A former Khmer Rouge commander convicted of the 1994 murders of three Western backpackers but on the run since February was on his way to jail yesterday, a day after his capture, officials said.
Chhouk Rin, 51, was sentenced in absentia in 2002 to a life term by Cambodia's top court after exhausting all avenues of appeal nine months ago, but authorities failed to capture him until Tuesday.
According to Ouch Nuon, a close confidant and ex-neighbor who has provided medical care to Chhouk Rin for many years, he had returned from harvesting rice at a farm he fled to in northwestern Anlong Veng, one of the Khmer Rouge's final strongholds, when authorities surrounded his small home.
Interior Ministry spokesman Khieu Sopheak said that Chhouk Rin was due to arrive at the nation's largest jail Prey Sar, located on the outskirts of Phnom Penh and notorious for its overcrowded and dismal conditions, some time yesterday.
"Chhouk Rin's case is finished, so there is no need to send him anywhere else, just straight to prison," he said.
The Supreme Court had found that Chhouk Rin ordered a group of his soldiers to ambush a train and snatch Australian David Wilson, 29, Briton Mark Slater, 28, and French national Jean-Michel Braquet, 27, as they travelled between Phnom Penh and the coastal city of Sihanoukville.
Thirteen Cambodians also died in the attack, and the Westerners were held for two months by Khmer Rouge rebels before ransom negotiations failed and they were killed, triggering an international outcry.
The ultra-Maoist Khmer Rouge movement led by Pol Pot left up to 2 million people dead, and although they were ousted in 1979, elements of the Khmer Rouge fought the government until 1998.
The capture of Chhouk Rin, who has maintained his innocence, came a month after Prime Minister Hun Sen met with French President Jacques Chirac in Paris.
Asked whether Chirac had pressured the premier to make the arrest, Khieu Sopheak said the French leader had raised the issue but that authorities were searching for Chhouk Rin anyway.
"The request from him just coincided with our commitment," he said.
Chhouk Rin's wife Yem Sao, 37, was informed of her husband's arrest on Tuesday and complained that the government had violated the terms of his defection to their ranks in 1994.
"The government promised my husband that if he defected to them, the government would let him live freely.

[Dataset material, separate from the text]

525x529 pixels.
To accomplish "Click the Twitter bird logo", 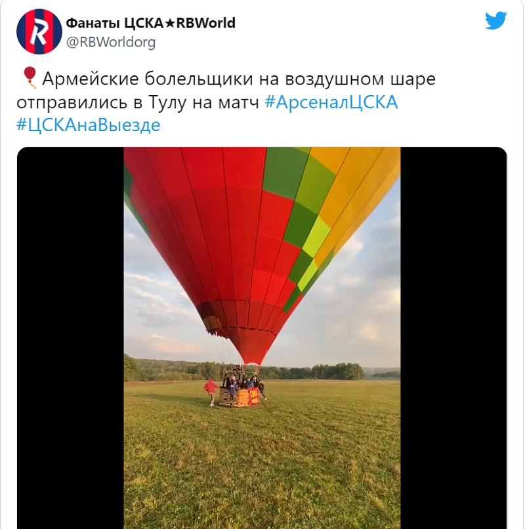I will [496, 21].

But now we cannot live freely and live peacefully," she said.
She said she last saw her husband in August at their home in Phnom Voar, located just a few kilometers from where the attack on the train occurred in Kampot Province, but was in phone contact.
Neighbor Ouch Nuon last saw him in June but also received regular calls. He said that his friend, who has HIV and tuberculosis, would not live long in jail.
"During a telephone conversation Chhouk Rin told me that he had decided that it was better he die in the jungle than in jail," Ouch Nuon said.
The pursuit of justice for the victims of the attack through the Cambodian courts was a long and traumatic wrangle. Two other former Khmer Rouge members, Nuon Paet and Sam Bith, are serving life sentences for the killings after exhausting their appeals.